Pop-Up Opera are a (very) small-scale touring company taking opera with piano accompaniment to unusual venues in the hope of creating new audiences. Operating with a hair-raising lack of resources, often in rooms no bigger than your living room, they bring to their work great good humour, inventive visual gags and musical flair.
Their latest offering might better be called Cut-Up Opera, because they present Donizetti’s ‘Rita’ and Pergolesi’s ‘La Serva Padrona’, not as a double bill, but as two interwoven stories. Though the compositions are separated by over a hundred years, they segue neatly and unobtrusively into each other thanks to tasteful editing by MD James Henshaw.
‘Rita’ (1841) is to modern sensibilities a nasty piece of misogyny. The tyrannical Rita, whose first husband Gasparo used to beat her, remarries and bullies in her turn a timid second husband, Beppe. But Gasparo is not dead as she thinks. Believing Rita died in a fire, he returns to try to get hold of their marriage certificate, so he can destroy it and be free to remarry. Cue a card game between Beppe and Gasparo in which the winner will take Rita; since neither of them wants her, both try to lose….
‘La Serva Padrona’ (The Servant As Mistress) features another bullying female, Serpina, who dominates her master, Uberto, to the point where she refuses to let him leave the house. He instructs his servant, Vespone, a mime character straight out of Commedia del Arte, to find him a wife so can escape Serpina’s clutches. Cue an implausible charade in which Vespone impersonates Serpina’s new fiancé, a soldier, and bullies Uberto into marrying her.
The two operas are linked by making Uberto into the estate agent who sells Rita the premises that she turns into Marguerita’s Health Farm at the start of the evening. From then on, the two stories proceed in parallel. Great liberties are taken in updating the text, but since the jokes are nearly all good, only purist nerds could object. The back-projections are a constant delight, throwing in references to the English Defence League, a Marxist Critical Opera Analysis and a very post-modernist commentary (“Now it’s time for a fight for no reason really”).

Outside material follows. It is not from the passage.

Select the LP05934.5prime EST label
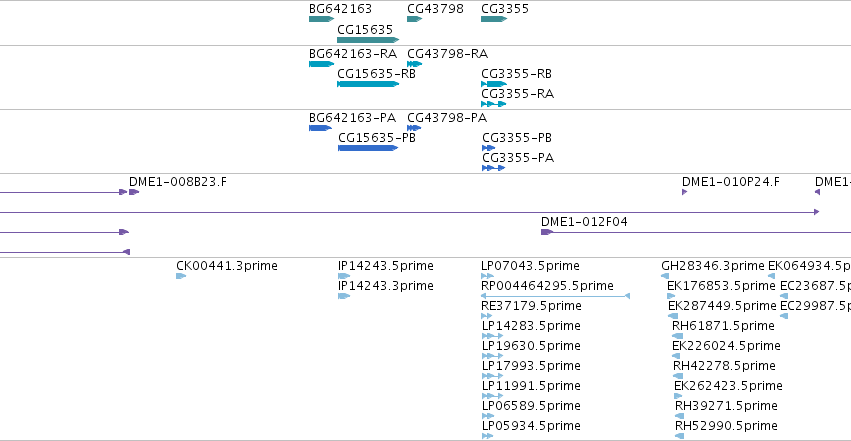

‘Rita’ turns out to be weaker of the two pieces. Admittedly, a comedy of domestic violence is difficult to pull off: while we expect opera plots to be implausible, the relations between the trio, and especially the bullied Rita turning into the bully second marriage round, never convince. It is as if director Darren Royston has to apologise for the theme. It would really only make sense by going for something darker, more caricatured – more like Punch and Judy, which springs from the same tradition.
Clementine Lovell’s performance as Rita does not help in this respect. Though she negotiates the coloratura of the part effectively, there is little sense of shrewishness in the over-glamorous interpretation. Her rival husbands fare better, being nicely contrasted: the quivering cowardly Beppe (tenor Cliff Zemmit Stevens) vs. the swaggering, charming Gasparo (baritone Simon Wallfisch). Both have splendid voices, true and well-supported, and their duet is one of the highlights of the evening. Both also have great comic timing, but in addition Wallfisch has the looks and charisma to make him a name to watch out for.
In the ‘La Serva Padrona’ section, Penelope Manser’s Serpina is the more fleshed out female character, with the right edge of shrillness; Oskar McCarthy is more actor than singer, and the part of Uberto, originally a buffo bass, is really out of his baritone range in the lower registers. Director Royston in the silent role of the servant Vespone owes something to Harpo Marx, and is hilarious.
Performing in different venues every night means constantly adapting and improvising, which keeps the production fresh, and if a gag falls flat, there’ll be another one along soon; there are also cast changes from time to time. But the core is solid enough to guarantee a good night out.